-- Selected text follows --

She started with a physical exam. As I was lying on the table and she started to press on my abdomen, I saw an immediate look of concern show on her face. I quickly responded and said, 'I have uterine fibroids.'
She looked completely taken aback and responded, 'but they're so massive.'
It was hard for me to hear, but it's something I already knew.
I feel them all the time. Whenever I wear a dress and see the bulge around my lower abdomen, I get so frustrated because it makes me look like I don't exercise -- but I do! Anyway.
I had to go through the whole explanation again as to what I've been through and where I stand now. She kept saying that it was really, really important for me to get it taken care of. I honestly don't know what to do.
I am kind of ready to start exploring my options for surgical treatment in other countries, but the thought is scary. I don't want to have to go through surgery and recovery again. I just don't. At the same time, I don't want to continue with this pain on a daily basis (it's been quite bad for the past 6 weeks; I have to get back to my acupuncture. I just haven't had time).
Other than the fibroids, my physical health was fine.

-- Selected text concluded --

Task 1 — Quote the fibroids passage from "I had to go" to "health was fine.".
Task 2 — What does the doctor do or say in the fibroids passage?
Task 3 — Carry on the fibroids passage from its last sentence.
The listing is separate material with no connection to the fibroids passage.

-- Data section follows --

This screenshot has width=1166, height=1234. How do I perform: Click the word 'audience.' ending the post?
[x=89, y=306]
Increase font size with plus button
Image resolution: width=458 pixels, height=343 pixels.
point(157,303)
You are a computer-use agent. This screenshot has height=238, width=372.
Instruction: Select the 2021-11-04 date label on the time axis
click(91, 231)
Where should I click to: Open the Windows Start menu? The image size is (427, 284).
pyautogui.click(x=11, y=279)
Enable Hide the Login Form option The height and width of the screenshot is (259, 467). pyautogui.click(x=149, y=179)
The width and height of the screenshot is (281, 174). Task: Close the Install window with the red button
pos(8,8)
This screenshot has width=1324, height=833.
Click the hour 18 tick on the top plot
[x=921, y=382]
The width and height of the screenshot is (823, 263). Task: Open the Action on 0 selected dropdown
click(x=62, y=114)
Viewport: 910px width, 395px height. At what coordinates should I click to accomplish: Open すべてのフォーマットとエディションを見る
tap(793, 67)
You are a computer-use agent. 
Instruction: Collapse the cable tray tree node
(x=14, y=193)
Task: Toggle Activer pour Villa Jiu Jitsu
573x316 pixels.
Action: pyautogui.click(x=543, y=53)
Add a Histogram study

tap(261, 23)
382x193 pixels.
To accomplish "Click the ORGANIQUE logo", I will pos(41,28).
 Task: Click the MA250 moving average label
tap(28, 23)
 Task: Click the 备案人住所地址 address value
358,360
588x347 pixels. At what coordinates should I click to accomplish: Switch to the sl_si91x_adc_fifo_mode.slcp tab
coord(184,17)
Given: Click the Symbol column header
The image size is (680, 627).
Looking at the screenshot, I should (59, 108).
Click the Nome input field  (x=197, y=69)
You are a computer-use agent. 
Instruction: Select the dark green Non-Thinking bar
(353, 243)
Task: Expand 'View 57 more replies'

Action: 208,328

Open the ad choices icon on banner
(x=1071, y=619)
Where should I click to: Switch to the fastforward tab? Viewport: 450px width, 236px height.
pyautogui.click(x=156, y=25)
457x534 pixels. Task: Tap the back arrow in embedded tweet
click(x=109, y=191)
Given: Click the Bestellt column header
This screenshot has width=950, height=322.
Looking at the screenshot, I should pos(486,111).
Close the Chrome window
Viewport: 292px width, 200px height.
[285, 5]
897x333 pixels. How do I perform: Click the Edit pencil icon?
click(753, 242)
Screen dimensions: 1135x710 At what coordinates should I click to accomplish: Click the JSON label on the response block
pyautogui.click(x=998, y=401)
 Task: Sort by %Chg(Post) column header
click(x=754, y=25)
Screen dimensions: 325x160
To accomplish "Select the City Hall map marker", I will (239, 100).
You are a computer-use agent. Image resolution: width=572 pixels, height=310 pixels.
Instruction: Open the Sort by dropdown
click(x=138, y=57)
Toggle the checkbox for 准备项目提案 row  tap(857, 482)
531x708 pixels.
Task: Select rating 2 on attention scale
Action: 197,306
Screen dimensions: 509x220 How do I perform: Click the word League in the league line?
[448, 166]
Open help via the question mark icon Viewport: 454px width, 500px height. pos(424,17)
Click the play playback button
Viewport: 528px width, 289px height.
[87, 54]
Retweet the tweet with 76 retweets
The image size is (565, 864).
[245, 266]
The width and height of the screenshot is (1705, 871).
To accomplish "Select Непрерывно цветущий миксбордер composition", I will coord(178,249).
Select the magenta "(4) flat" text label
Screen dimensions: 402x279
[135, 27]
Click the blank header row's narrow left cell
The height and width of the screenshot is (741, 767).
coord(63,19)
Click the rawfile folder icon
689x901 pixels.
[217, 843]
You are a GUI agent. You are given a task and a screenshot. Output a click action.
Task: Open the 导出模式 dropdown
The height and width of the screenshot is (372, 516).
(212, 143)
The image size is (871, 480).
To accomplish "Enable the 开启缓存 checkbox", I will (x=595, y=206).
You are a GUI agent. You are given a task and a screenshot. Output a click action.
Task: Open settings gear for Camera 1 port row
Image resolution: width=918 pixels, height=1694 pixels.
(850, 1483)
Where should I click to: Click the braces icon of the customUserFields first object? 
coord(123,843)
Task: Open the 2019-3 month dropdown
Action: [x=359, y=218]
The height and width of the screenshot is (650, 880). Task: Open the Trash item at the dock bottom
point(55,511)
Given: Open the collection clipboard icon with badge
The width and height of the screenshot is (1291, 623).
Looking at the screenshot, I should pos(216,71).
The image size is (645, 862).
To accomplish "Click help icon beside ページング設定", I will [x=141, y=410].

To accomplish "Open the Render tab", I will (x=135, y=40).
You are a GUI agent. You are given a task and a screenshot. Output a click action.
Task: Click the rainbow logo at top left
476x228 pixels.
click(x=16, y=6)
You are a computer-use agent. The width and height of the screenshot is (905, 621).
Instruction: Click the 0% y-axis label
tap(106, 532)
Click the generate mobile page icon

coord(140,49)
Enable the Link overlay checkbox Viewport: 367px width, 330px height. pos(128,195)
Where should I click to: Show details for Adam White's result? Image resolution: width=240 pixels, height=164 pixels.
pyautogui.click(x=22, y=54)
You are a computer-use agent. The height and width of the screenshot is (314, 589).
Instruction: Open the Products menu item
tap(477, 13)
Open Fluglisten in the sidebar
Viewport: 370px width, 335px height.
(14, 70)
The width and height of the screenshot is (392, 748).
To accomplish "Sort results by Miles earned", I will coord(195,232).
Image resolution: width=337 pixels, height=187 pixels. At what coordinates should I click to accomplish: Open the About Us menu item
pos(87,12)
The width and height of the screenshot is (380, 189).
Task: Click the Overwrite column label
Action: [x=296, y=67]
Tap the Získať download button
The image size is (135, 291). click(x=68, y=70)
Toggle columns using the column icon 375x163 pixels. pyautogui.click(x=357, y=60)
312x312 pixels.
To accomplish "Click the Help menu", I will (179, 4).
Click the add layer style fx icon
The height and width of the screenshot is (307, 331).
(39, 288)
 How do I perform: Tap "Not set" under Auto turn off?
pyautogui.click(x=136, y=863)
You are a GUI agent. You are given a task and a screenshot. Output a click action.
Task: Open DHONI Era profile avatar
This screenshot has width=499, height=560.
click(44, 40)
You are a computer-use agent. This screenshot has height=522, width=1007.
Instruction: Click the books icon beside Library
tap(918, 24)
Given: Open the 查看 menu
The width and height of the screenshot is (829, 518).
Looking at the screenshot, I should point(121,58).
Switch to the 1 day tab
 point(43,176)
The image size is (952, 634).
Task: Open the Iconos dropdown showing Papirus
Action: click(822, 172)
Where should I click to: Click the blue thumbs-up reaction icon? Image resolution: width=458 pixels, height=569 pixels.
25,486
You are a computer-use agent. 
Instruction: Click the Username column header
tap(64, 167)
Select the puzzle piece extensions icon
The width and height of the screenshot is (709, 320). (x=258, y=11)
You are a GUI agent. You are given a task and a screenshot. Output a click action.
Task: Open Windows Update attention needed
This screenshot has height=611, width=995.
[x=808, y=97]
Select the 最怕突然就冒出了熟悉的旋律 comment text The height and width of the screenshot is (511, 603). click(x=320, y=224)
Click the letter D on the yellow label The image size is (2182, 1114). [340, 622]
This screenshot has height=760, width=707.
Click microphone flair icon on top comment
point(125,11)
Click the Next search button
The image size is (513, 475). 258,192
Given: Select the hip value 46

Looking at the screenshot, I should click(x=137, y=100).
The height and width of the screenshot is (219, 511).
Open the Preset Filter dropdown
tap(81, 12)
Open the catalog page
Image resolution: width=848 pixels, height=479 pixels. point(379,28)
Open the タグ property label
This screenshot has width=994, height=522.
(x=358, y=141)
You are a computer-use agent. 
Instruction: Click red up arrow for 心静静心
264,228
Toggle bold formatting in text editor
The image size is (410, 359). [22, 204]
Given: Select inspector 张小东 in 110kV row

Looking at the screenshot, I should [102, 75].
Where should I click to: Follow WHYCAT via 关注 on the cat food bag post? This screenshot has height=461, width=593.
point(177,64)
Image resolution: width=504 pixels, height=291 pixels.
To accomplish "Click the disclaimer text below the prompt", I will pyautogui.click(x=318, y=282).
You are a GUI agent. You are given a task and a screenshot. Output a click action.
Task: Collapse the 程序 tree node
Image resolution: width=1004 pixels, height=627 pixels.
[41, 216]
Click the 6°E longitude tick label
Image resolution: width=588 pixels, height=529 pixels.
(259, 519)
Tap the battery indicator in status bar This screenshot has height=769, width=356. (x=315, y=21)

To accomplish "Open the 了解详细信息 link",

-- Data section concluded --

Answer section 1 —
I had to go through the whole explanation again as to what I've been through and where I stand now. She kept saying that it was really, really important for me to get it taken care of. I honestly don't know what to do.
I am kind of ready to start exploring my options for surgical treatment in other countries, but the thought is scary. I don't want to have to go through surgery and recovery again. I just don't. At the same time, I don't want to continue with this pain on a daily basis (it's been quite bad for the past 6 weeks; I have to get back to my acupuncture. I just haven't had time).
Other than the fibroids, my physical health was fine.

Answer section 2 —
- Starts with a physical exam
- Presses on the narrator's abdomen
- Shows an immediate look of concern
- Looks completely taken aback
- Says "but they're so massive"
- Keeps saying it is really, really important to get it taken care of

Answer section 3 —
My blood work came back and everything was "perfect" (thankfully) except for my iron levels which she said were on the lowest point of the spectrum. This is mainly because of the fibroids. Since I don't want to go on iron tablets (bad side effects), she's told me to try to eat red meat at least 2 times a week. I have no problem with that!
It's a relief to know that there's nothing major wrong. Although I still have this health condition hanging over me, I'm continuing with what I decided to do in November 2011 - do the best I can to be as healthy as I can. It's all I can do right now. I may not have a solution to the fibroid problem, but I know that I can try to get stronger so that my recovery is less painful, and I can continue to eat as healthily as possible so that I minimize other potential complications from the surgery (if there is one).